We recently had a CISO consultant join our team an...
# general
k
We recently had a CISO consultant join our team and he noted it down as an issue that the UK data wasn’t being stored in an UK based server and EU data in an EU based server with alternate sign in options for each. All data from our global subsidiaries are stored in a data center located in the US, with a single sign-in option for all subsidiaries (as is the default NetSuite environment option). The CISO consultant has expressed concern about this arrangement, as it entails storing EU and UK data in a US data center. He's referenced the Trans-Atlantic Data Privacy Framework which went into effect on the 13th of December of 2022. Does anyone here have experience with an alternate setup where data is not shared, multiple books for each subsidiary, separate data storage for each subsidiary etc.?
s
I believe the only alternative is a separate netsuite license per entity (i.e. a separate system) with the license based in the required country/region. The oneworld setup stores everything in one database instance and I don't believe it could be split out given that there is an overarching framework of functionality that is subsidiary neutral.
s
I can confirm that, that is why Oracle is expanding their data centers across the globe to fulfill data residency requirements.

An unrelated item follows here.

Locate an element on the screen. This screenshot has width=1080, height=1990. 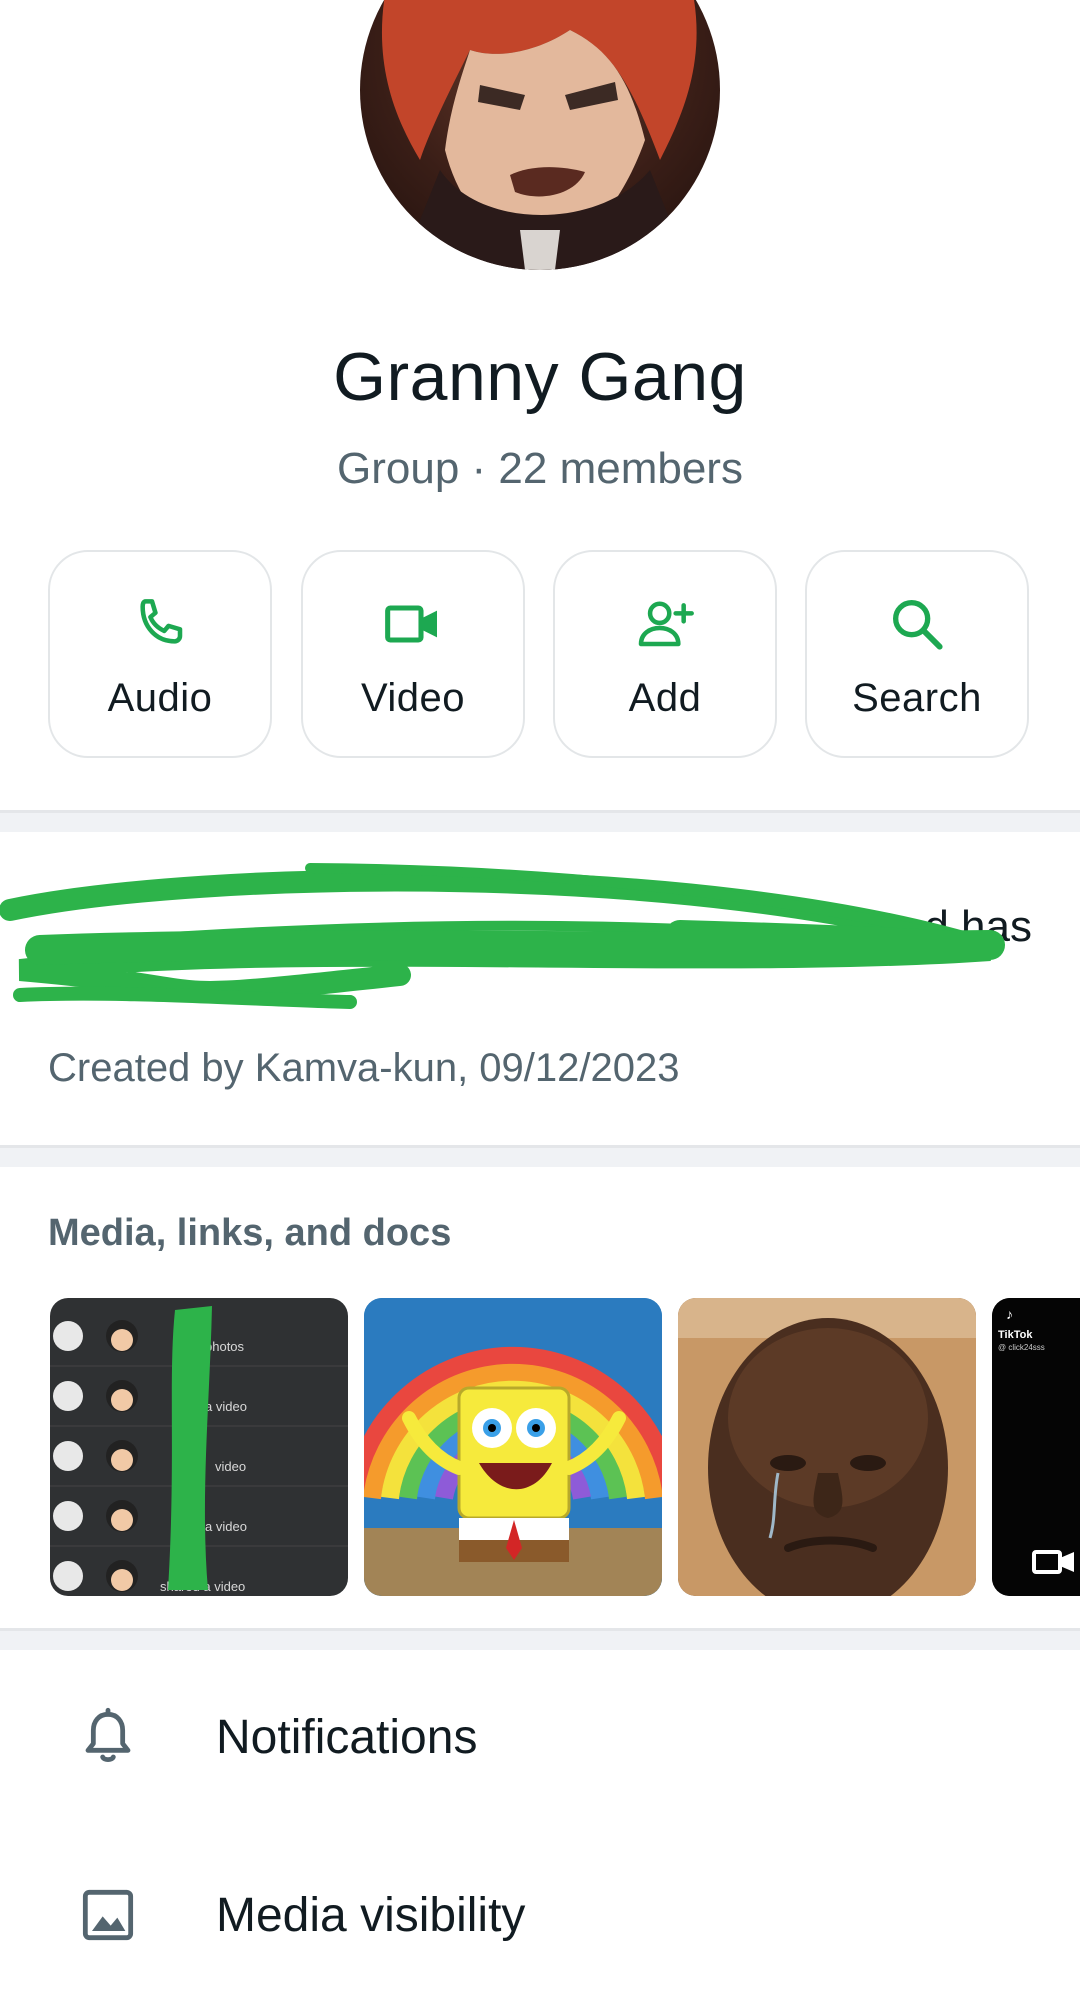
avatar-image is located at coordinates (539, 135).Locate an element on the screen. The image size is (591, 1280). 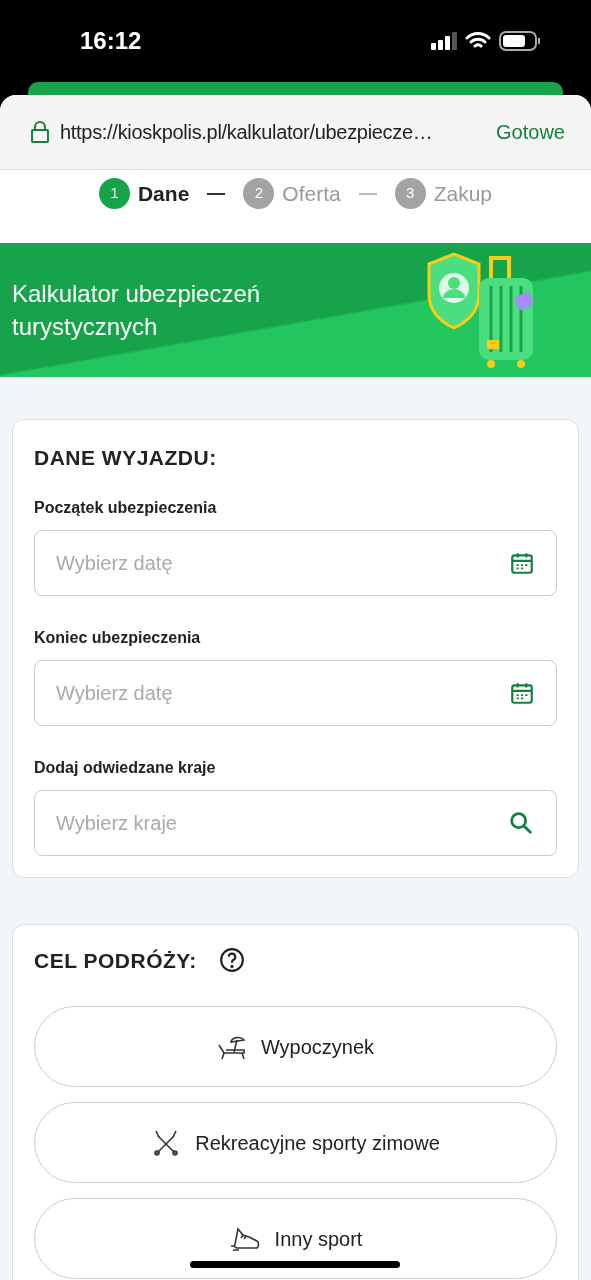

Further more the way the whole Netsuite eco system is structured it is quite impossible to segregate the data due to multi tenant model. They do have dedicated hosting options you can look into that - it is costly.
k
Thank you for the feedback on this, much appreciated. Yeah, this sounds expensive all around and to have to manage and maintain 3 environments at the minimum etc.
r
Its interesting that by default, NetSuite (at least in the past) assigned data centers to an account based on the billing address of the customer with little consideration as to where primary users are based. So despite being based in the UK, if the contract was signed with a US address on the agreement, that's why you ended up in a US data center by default. You can request a move but its super costly.